Wanderkhouzé ricana et déclara qu’il offrait cette idée à Komov, puis rappela qu’il était temps de partir. À ces mots, Maïka, qui, en proie au plus vif intérêt, écoutait Komov, la bouche entrouverte, se fana immédiatement. Moi aussi, je me fanai immédiatement : tout ce discours sur les schizoïdes avait éveillé en moi des pensées déplaisantes. Il se produisit ensuite le fait suivant : Wanderkhouzé et Maïka étaient déjà sortis du mess ; Komov, lui, s’attarda sur le seuil ; soudain, il me prit fermement par le coude et, fouillant d’une façon passablement terrifiante et appuyée mon visage de ses froids yeux gris, il prononça rapidement à voix basse :

— Vous ne me paraissez pas être en forme, Stas. Il s’est passé quelque chose ?

Je restai baba, littéralement scié par la perspicacité véritablement surnaturelle de ce spécialiste des schizoïdes. Néanmoins, je réussis sur-le-champ à me reprendre en main. L’instant était bien trop décisif pour moi. Je m’écartai et demandai avec une stupéfaction incommensurable :

— De quoi parlez-vous, Guénnadi Youriévitch ?

Son regarda parcourait toujours mon visage ; il reprit, encore plus bas et plus vite :

— Vous avez peur de vous retrouver seul ?

Je me tenais déjà bien en selle.

— Peur ? répétai-je. Ça, c’est un peu exagéré, Guénnadi Youriévitch. Je ne suis quand même pas un enfant …

Il lâcha mon coude.

— Et si vous veniez avec nous ?

Je haussai les épaules.

— Ce serait très volontiers. Mais hier j’ai eu des problèmes. Il vaut mieux que je reste, je pense.

— Bon, bon ! fit-il avec une expression indéfinissable, se tourna brusquement et sortit.

Je traînai quelque temps dans le mess pour finir de récupérer. La confusion régnait dans ma tête, néanmoins je me sentais comme après un examen réussi.

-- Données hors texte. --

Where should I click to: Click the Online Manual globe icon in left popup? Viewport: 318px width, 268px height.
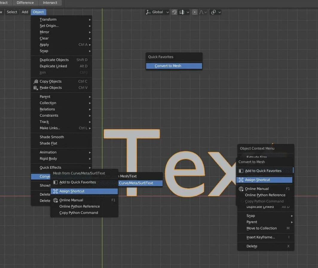coord(55,200)
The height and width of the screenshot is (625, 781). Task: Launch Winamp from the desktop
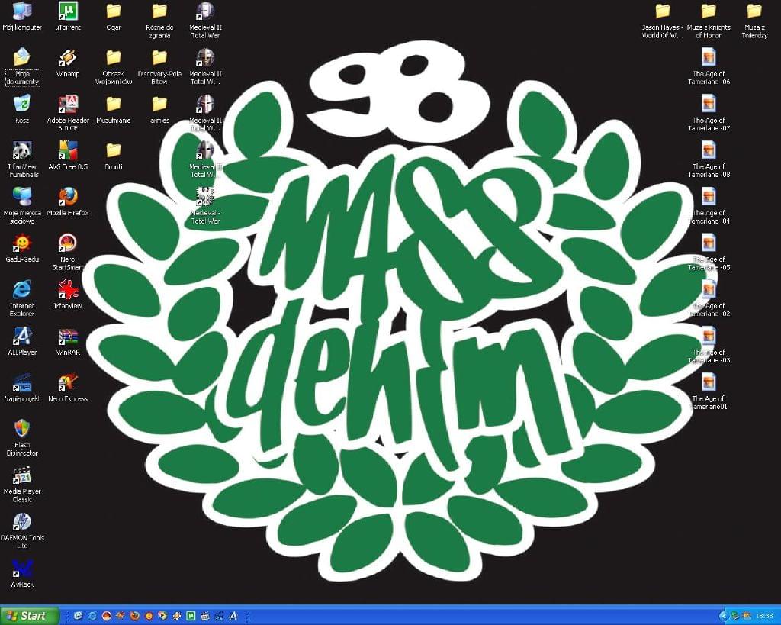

Ils agitèrent leurs bras en guise d’au revoir et s’envolèrent ; moi, je ne les accompagnai même pas des yeux. Je regagnai sur-le-champ le vaisseau, choisis deux cristallophones, en armai mes deux oreilles et plongeai dans le fauteuil devant mon tableau de commande. Je surveillais le travail de mes gamins, lisais, recevais des radiogrammes, conversais avec Vadik et Ninon (il était consolant de découvrir que chez Vadik aussi jouait une musique assourdissante). J’entrepris le ménage des locaux, composai un menu luxueux tenant compte de la nécessité de restaurer nos forces morales — et cela dans un tintamarre, un tintement, un hululement de flûtes et un miaulement des nécophones. En un mot, consciencieusement, impitoyablement, avec profit pour moi et les autres, je tuais le temps. Et pendant que je tuais tout ce temps, une pensée poignante me torturait sans répit : comment Komov avait-il appris ma faiblesse et qu’envisageait-il de faire à ce sujet ? Il me mettait dans une impasse. Sa perplexité née après son expédition au chantier, son discours sur les schizoïdes, son intermède étrange à la porte du mess … Zut de zut, il m’avait bel et bien proposé de venir avec eux : à l’évidence il craignait de me laisser seul ! Serait-ce aussi visible ? Pourtant, Wanderkhouzé, lui, n’avait rien remarqué.

La majeure partie de ma journée de travail passa dans ce genre de méditations. À quinze heures, beaucoup plus tôt que je l’attendais, le glider rentra. J’eus juste le temps d’arracher les cristallophones de mes oreilles et de les planquer avant que toute la compagnie fasse irruption dans le vaisseau. Je les accueillis dans le caisson avec une amabilité mesurée, soigneusement réfléchie, ne leur posai aucune question sur le fond du sujet et m’enquis seulement si quelqu’un désirait se restaurer. J’ai peur, il est vrai, d’avoir, après six heures de tintamarre et de tintement, parlé un peu fort, car Maïka qui, à ma grande joie, semblait être dans un état satisfaisant, me contempla avec un certain étonnement. Quant à Komov, il m’examina des pieds à la tête et, sans un mot, disparut aussitôt dans sa cabine.

— Se restaurer ? prononça pensivement Wanderkhouzé. Tu sais, Stas, je vais m’installer au poste de pilotage pour écrire le rapport d’enquête. Tu pourrais peut-être en passant m’apporter un petit verre de quelque chose de tonifiant, ce serait bien, qu’en penses-tu ?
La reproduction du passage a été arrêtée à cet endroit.